Financial toxicity has also been found to be associated with worse survival. Among patients with prostate cancer, bankruptcy doubled the risk of death from any cause (HR=2.07; P<0.001), and this observation held true for patients without metastatic disease (HR=1.98; P=0.004).5

Although the studies evaluated patients in the United States, Dr. Penson said, “This is not a uniquely American problem.” A study among Canadian prostate cancer survivors found that 27% reported that cancer costs create a lot of stress, 21% reported that cancer costs were most stressful than other things, and 12% had trouble paying for their cancer costs.

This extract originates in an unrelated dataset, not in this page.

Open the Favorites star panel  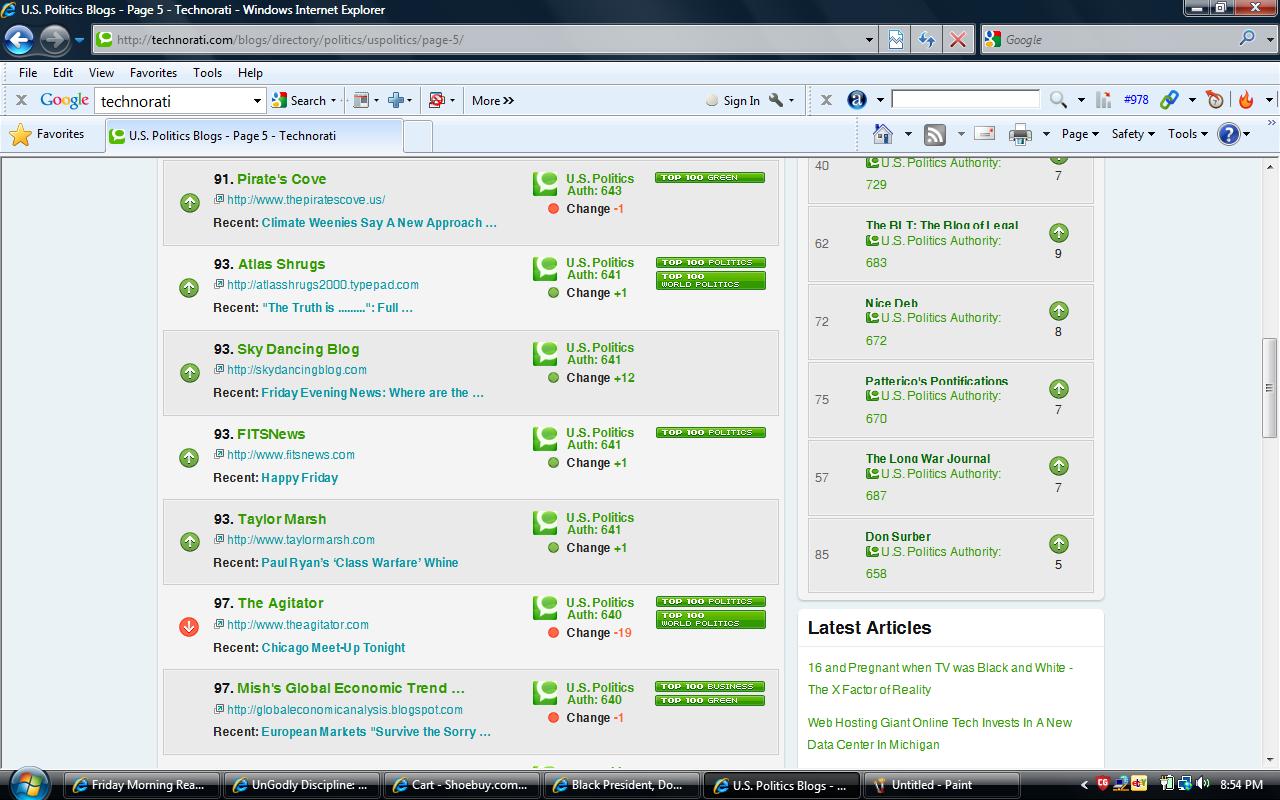[x=47, y=134]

To cope with financial burden, some cancer patients may alter their behavior in several ways, such as reducing spending on basics like food and clothing, delay in filling a prescription, borrowing money, and working more hours.3 The only study to look at financial toxicity in bladder cancer to date found that 39% of surveyed respondents with financial toxicity reported delaying care.6

“While perhaps it’s not completely unavoidable, financial toxicity and its effects on our patients can be minimized,” he said. He encouraged oncologists to discuss financial toxicity upfront with patients, create an environment where it’s acceptable to talk about it, and treat it like another possible side effect. “Think about the financial impact on the patient before you order discretionary testing and before you initiate therapies.”


References

  1. Ubel PA, Abernethy AP, and Zafar SY. Full disclosure–out-of-pocket costs as side effects. N Engl J Med. 2013;369(16):1484-1486.
  2. Zheng Z, Jemal A1, Han X, et al. Medical financial hardship among cancer survivors in the United States. Cancer. 2019;125(10):1737-1747.
  3. Zafar SY, Peppercorn JM, Schrag D, et al. The financial toxicity of cancer treatment: a pilot study assessing out-of-pocket expenses and the insured cancer patient’s experience. Oncologist. 2013;18(4):381-390.
  4. Gilligan AM, Alberts DS, Roe DJ, and Skrepnek GH. Death or debt? National estimates of financial toxicity in persons with newly-diagnosed cancer. Am J Med. 2018;131(10):1187-1199.
  5. Ramsey SD, Bansal A, Fedorenko CR, et al. Financial insolvency as a risk factor for early mortality among patients with cancer. J Clin Oncol. 2016;34(9):980-986.
  6. Casilla-Lennon MM, Choi SK, Deal AM, et al. Financial toxicity among patients with bladder cancer: Reasons for delay in care and effect on quality of life. J Urol. 2018;199(5):1166-1173.